** Opening EXCERPTED DATA block **

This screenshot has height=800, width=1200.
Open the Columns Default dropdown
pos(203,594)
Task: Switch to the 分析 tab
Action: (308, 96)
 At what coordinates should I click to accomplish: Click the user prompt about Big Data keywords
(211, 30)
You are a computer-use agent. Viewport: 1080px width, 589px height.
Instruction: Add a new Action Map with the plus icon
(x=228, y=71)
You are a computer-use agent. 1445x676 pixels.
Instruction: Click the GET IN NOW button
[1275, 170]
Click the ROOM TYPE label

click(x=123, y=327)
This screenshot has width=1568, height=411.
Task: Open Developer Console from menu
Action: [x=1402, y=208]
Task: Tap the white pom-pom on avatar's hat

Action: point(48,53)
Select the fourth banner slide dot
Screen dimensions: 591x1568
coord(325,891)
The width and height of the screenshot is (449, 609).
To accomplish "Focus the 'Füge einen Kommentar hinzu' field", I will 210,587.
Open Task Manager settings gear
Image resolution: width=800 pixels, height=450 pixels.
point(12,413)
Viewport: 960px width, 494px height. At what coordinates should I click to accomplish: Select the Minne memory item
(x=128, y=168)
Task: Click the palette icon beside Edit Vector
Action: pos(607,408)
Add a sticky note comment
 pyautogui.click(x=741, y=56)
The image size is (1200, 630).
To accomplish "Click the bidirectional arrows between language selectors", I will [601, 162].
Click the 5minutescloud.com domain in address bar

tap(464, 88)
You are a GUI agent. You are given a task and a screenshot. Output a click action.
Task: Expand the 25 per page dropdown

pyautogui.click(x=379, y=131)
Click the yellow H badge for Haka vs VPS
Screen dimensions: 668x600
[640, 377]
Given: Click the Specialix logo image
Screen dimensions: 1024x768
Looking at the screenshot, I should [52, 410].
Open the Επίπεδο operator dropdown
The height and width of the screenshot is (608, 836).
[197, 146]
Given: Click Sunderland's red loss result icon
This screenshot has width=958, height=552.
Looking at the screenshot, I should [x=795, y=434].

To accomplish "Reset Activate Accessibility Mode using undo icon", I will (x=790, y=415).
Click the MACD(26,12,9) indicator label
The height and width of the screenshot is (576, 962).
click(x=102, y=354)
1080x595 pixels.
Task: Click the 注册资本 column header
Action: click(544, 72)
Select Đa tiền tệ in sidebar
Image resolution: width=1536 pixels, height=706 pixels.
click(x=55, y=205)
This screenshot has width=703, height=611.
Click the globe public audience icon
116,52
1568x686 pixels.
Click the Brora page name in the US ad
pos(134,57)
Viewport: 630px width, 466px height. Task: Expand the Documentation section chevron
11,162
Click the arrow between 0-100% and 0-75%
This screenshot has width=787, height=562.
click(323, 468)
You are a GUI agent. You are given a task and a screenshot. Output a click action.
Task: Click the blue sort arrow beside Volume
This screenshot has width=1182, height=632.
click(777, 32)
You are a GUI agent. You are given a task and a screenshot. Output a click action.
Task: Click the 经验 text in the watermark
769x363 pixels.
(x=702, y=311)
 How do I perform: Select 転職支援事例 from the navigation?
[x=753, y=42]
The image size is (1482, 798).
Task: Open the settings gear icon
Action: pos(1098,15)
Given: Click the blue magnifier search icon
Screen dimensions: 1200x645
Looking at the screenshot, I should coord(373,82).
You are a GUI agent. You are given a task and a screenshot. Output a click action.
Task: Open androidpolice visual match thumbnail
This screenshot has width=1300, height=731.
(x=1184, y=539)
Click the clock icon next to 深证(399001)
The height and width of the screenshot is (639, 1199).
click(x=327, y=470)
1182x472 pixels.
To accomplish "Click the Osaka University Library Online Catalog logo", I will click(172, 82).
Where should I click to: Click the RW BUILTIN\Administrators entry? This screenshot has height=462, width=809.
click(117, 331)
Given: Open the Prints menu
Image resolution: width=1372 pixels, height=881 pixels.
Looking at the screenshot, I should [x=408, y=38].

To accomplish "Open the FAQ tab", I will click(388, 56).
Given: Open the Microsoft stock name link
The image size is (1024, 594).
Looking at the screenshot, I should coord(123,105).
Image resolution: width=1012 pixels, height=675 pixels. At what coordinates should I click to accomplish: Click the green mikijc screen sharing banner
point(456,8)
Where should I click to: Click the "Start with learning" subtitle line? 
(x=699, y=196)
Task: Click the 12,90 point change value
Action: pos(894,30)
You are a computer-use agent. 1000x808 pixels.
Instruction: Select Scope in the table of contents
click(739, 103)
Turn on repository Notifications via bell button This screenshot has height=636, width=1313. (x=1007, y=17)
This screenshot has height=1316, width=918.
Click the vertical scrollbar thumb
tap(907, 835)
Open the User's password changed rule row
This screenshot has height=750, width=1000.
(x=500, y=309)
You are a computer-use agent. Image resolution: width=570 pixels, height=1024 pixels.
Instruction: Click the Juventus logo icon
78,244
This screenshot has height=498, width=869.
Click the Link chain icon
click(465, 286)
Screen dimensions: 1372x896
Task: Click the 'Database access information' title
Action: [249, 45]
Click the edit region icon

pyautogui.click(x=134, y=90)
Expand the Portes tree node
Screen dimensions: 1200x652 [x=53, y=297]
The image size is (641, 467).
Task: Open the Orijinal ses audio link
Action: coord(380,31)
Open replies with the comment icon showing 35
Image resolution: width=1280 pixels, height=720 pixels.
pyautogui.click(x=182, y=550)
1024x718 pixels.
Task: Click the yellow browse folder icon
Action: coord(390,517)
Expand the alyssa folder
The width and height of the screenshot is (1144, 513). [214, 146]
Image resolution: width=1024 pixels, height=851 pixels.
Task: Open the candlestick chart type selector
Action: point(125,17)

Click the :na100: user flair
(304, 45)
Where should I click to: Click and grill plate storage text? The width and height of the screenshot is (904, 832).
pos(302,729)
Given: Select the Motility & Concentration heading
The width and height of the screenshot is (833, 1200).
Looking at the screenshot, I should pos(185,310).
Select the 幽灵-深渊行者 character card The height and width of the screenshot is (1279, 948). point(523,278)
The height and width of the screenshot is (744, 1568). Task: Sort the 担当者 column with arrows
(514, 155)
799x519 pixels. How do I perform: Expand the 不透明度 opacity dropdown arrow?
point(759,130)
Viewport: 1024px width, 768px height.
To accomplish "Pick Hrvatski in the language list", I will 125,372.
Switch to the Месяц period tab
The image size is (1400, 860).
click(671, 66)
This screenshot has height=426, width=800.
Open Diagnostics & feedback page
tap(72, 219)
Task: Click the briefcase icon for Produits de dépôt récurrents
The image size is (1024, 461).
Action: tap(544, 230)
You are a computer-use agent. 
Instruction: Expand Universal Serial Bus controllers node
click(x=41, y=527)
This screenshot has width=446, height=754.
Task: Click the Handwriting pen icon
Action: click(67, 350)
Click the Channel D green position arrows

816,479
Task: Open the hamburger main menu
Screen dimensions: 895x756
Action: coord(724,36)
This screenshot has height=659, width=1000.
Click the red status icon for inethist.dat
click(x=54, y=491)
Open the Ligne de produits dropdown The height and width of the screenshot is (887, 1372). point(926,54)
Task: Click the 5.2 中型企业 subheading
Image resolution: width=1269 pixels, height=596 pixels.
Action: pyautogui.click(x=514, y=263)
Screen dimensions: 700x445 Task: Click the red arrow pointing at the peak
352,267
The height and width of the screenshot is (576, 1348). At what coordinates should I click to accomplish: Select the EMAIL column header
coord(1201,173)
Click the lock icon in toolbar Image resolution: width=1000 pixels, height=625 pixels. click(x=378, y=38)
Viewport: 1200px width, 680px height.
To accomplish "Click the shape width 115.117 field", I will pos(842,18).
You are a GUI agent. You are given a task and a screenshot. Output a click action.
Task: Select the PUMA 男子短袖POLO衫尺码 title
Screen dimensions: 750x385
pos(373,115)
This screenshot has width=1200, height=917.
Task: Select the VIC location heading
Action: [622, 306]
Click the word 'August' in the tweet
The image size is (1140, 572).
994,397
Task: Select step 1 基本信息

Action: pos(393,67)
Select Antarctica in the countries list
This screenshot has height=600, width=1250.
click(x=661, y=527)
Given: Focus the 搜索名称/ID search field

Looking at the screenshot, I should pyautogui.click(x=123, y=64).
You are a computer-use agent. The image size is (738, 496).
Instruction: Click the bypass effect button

** Closing EXCERPTED DATA block **

## YOUR GOAL
Each line with "computer" in it must be identified and copied from the material.

## RESPONSE BELOW
You are a computer-use agent. Viewport: 1080px width, 589px height.
You are a computer-use agent. 1445x676 pixels.
You are a computer-use agent. 1000x808 pixels.
You are a computer-use agent. Image resolution: width=570 pixels, height=1024 pixels.
You are a computer-use agent. 
You are a computer-use agent. The image size is (738, 496).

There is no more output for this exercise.